#### Given request
Please turn the lines below into a Markdown table with the columns Row and Line. Give each line its own row number, and leave out the blank lines.

#### Task inputs
----
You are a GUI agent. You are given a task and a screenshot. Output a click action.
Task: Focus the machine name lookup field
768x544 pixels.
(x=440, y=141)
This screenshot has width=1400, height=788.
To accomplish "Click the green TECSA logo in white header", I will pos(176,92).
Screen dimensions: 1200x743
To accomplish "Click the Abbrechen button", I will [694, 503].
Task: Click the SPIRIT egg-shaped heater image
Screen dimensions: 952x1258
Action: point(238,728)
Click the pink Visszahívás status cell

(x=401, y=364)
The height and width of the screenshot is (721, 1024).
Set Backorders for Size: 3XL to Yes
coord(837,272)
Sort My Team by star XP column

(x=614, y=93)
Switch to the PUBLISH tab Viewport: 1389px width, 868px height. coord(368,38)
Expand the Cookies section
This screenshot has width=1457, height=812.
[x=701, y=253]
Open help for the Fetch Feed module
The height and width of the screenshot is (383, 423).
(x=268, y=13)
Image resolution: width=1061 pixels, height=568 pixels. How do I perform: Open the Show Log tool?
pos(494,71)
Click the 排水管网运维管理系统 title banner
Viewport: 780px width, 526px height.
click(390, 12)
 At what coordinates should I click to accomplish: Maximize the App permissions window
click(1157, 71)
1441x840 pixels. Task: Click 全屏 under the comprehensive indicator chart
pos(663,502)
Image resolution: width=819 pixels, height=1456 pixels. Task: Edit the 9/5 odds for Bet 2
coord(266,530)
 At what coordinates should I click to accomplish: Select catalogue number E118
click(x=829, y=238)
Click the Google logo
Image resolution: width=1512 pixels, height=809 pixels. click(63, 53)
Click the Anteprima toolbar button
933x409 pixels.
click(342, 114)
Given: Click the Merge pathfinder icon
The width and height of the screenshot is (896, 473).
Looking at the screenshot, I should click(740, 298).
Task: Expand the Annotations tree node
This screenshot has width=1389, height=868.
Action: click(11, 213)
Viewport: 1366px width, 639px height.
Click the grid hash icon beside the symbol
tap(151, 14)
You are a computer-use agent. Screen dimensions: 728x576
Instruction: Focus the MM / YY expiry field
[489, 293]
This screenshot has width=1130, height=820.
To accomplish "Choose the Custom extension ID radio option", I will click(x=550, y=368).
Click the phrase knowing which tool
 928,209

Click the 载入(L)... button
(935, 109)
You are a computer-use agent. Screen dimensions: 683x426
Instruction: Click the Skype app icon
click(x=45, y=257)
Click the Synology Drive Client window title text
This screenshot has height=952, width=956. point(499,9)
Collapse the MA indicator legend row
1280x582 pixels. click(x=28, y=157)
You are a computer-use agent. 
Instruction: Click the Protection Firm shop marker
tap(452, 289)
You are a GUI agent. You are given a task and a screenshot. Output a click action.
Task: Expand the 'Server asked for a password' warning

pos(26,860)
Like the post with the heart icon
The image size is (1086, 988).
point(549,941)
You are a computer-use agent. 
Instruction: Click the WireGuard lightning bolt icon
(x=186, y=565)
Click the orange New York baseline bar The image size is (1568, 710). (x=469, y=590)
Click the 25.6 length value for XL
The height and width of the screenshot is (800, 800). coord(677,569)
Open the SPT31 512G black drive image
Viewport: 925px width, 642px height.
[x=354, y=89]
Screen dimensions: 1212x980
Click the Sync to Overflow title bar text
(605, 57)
----
#### Exercise output
| Row | Line |
|---|---|
| 1 | You are a GUI agent. You are given a task and a screenshot. Output a click action. |
| 2 | Task: Focus the machine name lookup field |
| 3 | 768x544 pixels. |
| 4 | (x=440, y=141) |
| 5 | This screenshot has width=1400, height=788. |
| 6 | To accomplish "Click the green TECSA logo in white header", I will pos(176,92). |
| 7 | Screen dimensions: 1200x743 |
| 8 | To accomplish "Click the Abbrechen button", I will [694, 503]. |
| 9 | Task: Click the SPIRIT egg-shaped heater image |
| 10 | Screen dimensions: 952x1258 |
| 11 | Action: point(238,728) |
| 12 | Click the pink Visszahívás status cell |
| 13 | (x=401, y=364) |
| 14 | The height and width of the screenshot is (721, 1024). |
| 15 | Set Backorders for Size: 3XL to Yes |
| 16 | coord(837,272) |
| 17 | Sort My Team by star XP column |
| 18 | (x=614, y=93) |
| 19 | Switch to the PUBLISH tab Viewport: 1389px width, 868px height. coord(368,38) |
| 20 | Expand the Cookies section |
| 21 | This screenshot has width=1457, height=812. |
| 22 | [x=701, y=253] |
| 23 | Open help for the Fetch Feed module |
| 24 | The height and width of the screenshot is (383, 423). |
| 25 | (x=268, y=13) |
| 26 | Image resolution: width=1061 pixels, height=568 pixels. How do I perform: Open the Show Log tool? |
| 27 | pos(494,71) |
| 28 | Click the 排水管网运维管理系统 title banner |
| 29 | Viewport: 780px width, 526px height. |
| 30 | click(390, 12) |
| 31 |  At what coordinates should I click to accomplish: Maximize the App permissions window |
| 32 | click(1157, 71) |
| 33 | 1441x840 pixels. Task: Click 全屏 under the comprehensive indicator chart |
| 34 | pos(663,502) |
| 35 | Image resolution: width=819 pixels, height=1456 pixels. Task: Edit the 9/5 odds for Bet 2 |
| 36 | coord(266,530) |
| 37 |  At what coordinates should I click to accomplish: Select catalogue number E118 |
| 38 | click(x=829, y=238) |
| 39 | Click the Google logo |
| 40 | Image resolution: width=1512 pixels, height=809 pixels. click(63, 53) |
| 41 | Click the Anteprima toolbar button |
| 42 | 933x409 pixels. |
| 43 | click(342, 114) |
| 44 | Given: Click the Merge pathfinder icon |
| 45 | The width and height of the screenshot is (896, 473). |
| 46 | Looking at the screenshot, I should click(740, 298). |
| 47 | Task: Expand the Annotations tree node |
| 48 | This screenshot has width=1389, height=868. |
| 49 | Action: click(11, 213) |
| 50 | Viewport: 1366px width, 639px height. |
| 51 | Click the grid hash icon beside the symbol |
| 52 | tap(151, 14) |
| 53 | You are a computer-use agent. Screen dimensions: 728x576 |
| 54 | Instruction: Focus the MM / YY expiry field |
| 55 | [489, 293] |
| 56 | This screenshot has width=1130, height=820. |
| 57 | To accomplish "Choose the Custom extension ID radio option", I will click(x=550, y=368). |
| 58 | Click the phrase knowing which tool |
| 59 |  928,209 |
| 60 | Click the 载入(L)... button |
| 61 | (935, 109) |
| 62 | You are a computer-use agent. Screen dimensions: 683x426 |
| 63 | Instruction: Click the Skype app icon |
| 64 | click(x=45, y=257) |
| 65 | Click the Synology Drive Client window title text |
| 66 | This screenshot has height=952, width=956. point(499,9) |
| 67 | Collapse the MA indicator legend row |
| 68 | 1280x582 pixels. click(x=28, y=157) |
| 69 | You are a computer-use agent.  |
| 70 | Instruction: Click the Protection Firm shop marker |
| 71 | tap(452, 289) |
| 72 | You are a GUI agent. You are given a task and a screenshot. Output a click action. |
| 73 | Task: Expand the 'Server asked for a password' warning |
| 74 | pos(26,860) |
| 75 | Like the post with the heart icon |
| 76 | The image size is (1086, 988). |
| 77 | point(549,941) |
| 78 | You are a computer-use agent.  |
| 79 | Instruction: Click the WireGuard lightning bolt icon |
| 80 | (x=186, y=565) |
| 81 | Click the orange New York baseline bar The image size is (1568, 710). (x=469, y=590) |
| 82 | Click the 25.6 length value for XL |
| 83 | The height and width of the screenshot is (800, 800). coord(677,569) |
| 84 | Open the SPT31 512G black drive image |
| 85 | Viewport: 925px width, 642px height. |
| 86 | [x=354, y=89] |
| 87 | Screen dimensions: 1212x980 |
| 88 | Click the Sync to Overflow title bar text |
| 89 | (605, 57) |